Dietary Niche and Growth Rate of the Nonnative Tubenose Goby (Proterorhinus semilunaris) in the Lake Superior Basin

J Great Lakes Res. 2020 Oct 13;46(5):1358-1368. doi: 10.1016/j.jglr.2020.07.014.

Abstract

The tubenose goby (Proterorhinus semilunaris) entered the Great Lakes in the 1990s via ballast water, but remains poorly studied within North America, making it difficult to predict its effects on native ecosystems. Dietary breadth and somatic growth rate have important ramifications for survival, competitiveness, and dispersal ability of a fish species, and thereby its ecological impact. We studied diet and growth of age-0 tubenose goby within the St. Louis River, a tributary to Lake Superior that contains the largest population within the Lake Superior basin. We sampled tubenose gobies from shallow, vegetated habitat during summer and fall. Stomach contents were identified and weighed to measure fullness and dietary breadth between seasons and several locations.
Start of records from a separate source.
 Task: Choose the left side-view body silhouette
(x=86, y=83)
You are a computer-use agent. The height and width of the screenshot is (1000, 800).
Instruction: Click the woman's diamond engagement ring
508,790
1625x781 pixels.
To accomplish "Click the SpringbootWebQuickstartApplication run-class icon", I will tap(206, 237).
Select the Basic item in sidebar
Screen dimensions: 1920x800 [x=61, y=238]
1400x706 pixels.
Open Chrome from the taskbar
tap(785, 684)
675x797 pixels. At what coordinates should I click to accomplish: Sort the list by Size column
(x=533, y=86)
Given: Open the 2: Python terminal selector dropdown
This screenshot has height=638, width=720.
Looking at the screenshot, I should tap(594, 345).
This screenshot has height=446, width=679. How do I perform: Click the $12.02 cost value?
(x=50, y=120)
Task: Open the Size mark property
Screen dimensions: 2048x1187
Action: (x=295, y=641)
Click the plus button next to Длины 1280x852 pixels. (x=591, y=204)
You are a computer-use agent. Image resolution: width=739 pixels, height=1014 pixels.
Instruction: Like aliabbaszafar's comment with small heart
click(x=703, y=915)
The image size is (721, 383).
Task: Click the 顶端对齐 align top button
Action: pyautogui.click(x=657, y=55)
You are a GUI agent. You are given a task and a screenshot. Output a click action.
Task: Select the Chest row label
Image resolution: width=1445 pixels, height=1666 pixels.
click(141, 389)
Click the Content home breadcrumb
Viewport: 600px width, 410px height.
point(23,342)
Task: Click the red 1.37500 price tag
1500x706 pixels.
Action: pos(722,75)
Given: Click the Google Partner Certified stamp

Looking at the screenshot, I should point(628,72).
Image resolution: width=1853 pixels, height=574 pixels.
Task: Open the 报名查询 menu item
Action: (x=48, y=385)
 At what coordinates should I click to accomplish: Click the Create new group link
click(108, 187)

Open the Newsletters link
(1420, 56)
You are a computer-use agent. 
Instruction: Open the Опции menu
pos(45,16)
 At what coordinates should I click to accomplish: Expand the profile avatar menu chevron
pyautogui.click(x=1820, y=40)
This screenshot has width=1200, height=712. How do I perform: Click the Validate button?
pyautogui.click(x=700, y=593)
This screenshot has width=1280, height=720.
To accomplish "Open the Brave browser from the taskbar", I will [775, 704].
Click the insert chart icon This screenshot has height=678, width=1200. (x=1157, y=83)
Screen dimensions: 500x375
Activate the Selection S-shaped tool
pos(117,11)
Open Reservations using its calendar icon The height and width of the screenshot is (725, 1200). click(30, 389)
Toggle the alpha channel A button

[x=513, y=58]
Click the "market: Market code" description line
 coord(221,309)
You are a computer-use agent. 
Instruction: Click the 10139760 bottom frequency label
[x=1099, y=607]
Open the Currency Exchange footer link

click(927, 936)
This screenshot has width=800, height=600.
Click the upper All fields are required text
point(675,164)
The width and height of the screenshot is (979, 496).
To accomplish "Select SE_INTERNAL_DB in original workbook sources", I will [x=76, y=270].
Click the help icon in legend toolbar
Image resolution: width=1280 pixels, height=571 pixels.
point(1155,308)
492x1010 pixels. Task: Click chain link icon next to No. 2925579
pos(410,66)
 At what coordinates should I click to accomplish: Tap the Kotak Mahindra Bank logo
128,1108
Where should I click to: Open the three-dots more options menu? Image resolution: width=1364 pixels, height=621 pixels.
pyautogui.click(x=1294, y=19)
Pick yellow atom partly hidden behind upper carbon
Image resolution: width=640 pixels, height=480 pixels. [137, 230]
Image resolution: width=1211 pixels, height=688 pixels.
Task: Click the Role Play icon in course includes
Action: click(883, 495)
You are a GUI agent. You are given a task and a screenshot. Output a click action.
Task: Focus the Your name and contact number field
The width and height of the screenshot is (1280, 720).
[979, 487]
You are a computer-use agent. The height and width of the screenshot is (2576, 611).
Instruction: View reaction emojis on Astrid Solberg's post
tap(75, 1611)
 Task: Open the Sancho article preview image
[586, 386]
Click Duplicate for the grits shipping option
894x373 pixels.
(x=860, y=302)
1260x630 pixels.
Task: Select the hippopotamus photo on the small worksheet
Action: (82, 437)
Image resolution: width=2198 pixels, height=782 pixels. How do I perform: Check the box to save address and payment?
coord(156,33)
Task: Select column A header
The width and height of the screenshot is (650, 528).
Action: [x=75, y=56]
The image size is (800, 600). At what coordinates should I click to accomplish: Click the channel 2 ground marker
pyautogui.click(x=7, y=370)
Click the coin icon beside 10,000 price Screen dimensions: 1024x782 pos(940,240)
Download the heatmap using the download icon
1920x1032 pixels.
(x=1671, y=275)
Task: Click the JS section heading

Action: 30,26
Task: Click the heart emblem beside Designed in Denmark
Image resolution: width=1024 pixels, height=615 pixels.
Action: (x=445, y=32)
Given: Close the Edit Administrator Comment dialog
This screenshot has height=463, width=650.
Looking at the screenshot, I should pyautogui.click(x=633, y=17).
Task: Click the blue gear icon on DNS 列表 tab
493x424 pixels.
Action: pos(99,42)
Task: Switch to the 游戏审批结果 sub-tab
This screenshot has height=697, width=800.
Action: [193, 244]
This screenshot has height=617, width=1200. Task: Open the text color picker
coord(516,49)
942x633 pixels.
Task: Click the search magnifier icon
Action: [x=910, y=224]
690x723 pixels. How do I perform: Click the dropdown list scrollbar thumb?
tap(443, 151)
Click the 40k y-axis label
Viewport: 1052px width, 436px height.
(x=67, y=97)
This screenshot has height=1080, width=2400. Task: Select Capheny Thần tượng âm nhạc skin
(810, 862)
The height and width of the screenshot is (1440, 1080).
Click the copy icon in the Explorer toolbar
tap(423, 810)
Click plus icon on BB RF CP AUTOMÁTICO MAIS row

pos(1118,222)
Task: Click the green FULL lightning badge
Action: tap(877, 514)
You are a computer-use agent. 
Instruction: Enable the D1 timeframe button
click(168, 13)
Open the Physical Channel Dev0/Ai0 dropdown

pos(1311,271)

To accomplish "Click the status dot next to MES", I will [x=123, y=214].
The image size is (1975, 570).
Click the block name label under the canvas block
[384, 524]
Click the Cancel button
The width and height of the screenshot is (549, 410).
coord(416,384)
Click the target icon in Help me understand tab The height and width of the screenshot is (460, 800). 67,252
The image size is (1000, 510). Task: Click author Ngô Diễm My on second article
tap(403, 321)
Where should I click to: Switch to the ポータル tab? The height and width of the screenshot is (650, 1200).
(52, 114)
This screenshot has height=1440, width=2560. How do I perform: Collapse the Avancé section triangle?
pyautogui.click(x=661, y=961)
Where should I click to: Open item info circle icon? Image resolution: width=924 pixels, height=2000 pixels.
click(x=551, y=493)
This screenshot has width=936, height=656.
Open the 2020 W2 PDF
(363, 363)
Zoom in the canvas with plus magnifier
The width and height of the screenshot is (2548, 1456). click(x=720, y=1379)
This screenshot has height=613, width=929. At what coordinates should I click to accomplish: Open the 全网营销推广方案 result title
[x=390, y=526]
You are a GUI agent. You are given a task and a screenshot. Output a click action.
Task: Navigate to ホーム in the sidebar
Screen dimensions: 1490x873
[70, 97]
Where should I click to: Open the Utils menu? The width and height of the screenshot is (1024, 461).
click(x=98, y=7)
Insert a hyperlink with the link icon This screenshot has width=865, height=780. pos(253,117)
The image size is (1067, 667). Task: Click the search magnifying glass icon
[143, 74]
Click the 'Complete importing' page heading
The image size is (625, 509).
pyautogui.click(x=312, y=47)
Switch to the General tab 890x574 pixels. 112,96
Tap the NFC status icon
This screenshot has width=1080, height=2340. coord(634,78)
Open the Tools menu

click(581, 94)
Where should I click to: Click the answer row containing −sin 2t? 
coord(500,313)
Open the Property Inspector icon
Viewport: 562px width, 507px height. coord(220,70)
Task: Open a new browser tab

We aged fish based on otolith daily increments to model somatic growth. Diet was dominated by isopods and amphipods, and dietary breadth was low and not significantly different between locations and seasons. Tubenose goby diet strongly overlapped with that of tadpole madtom (Noturus gyrinus), a native, demersal species. We tested several candidate growth models; the Gompertz Growth Function was the most parsimonious model among those examined. The model demonstrates that tubenose goby obtains a small maximum size and is short-lived. We conclude that tubenose goby presents a unique risk to the Great Lakes and other freshwater bodies because their life history is typical of invasive species, their diet overlaps with native fish, and because they occupy shallow, vegetated habitat which functions as both nursery and foraging habitat for many native fishes.

Keywords: Gompertz; Great Lakes; competition; invasive species; wetlands.